Someone wrote in [personal profile] rthstewart 2021-02-05 10:24 am (UTC)

A Fairy Tale

Aster learned on her own what to do with the cards and bones and burning herbs, and she knew for long years that it was all a grift; people heard what they wanted her to tell ‘em and paid for the privilege, provided she give ‘em mouse bones and raven skulls and a bit of blood in a bowl to satisfy expectations, and any real magic, she knew, it was best to keep to herself.
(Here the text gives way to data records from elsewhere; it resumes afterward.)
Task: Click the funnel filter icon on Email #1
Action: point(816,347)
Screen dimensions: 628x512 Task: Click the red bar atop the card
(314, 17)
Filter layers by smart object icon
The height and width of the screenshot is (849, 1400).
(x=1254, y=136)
The princess whose gown was black and silver as midnight learned on her own to stitch dreams into cloth; it took blood, fingers pricked on the spindle and the needle, and it took time, and it took courage to pin a plain brown cloak around her throat and leap from the tower window, trusting plain brown wings to carry her.

She said she needed a place to hide, when she landed outside the cottage with the bramble hedge, and Aster had no lies to tell even for all the gold around her wrists, so she asked the cards instead how to find a trail safe from hunting hounds: mouse bones and raven skull to point the way, a bit of blood to bid the trees bend down and shield them, and when they reached the clearing at the forest’s heart, the princess threw her midnight gown around them both as a concealing shroud; beneath that sky she was hidden only by her hair, and Aster, who had never let herself dream before of anything but riches, had to look away – until the princess took the witch’s weathered hand and placed it upon her breast, above her heart where the same magic beat, and the rest of that night’s story is a very different one indeed.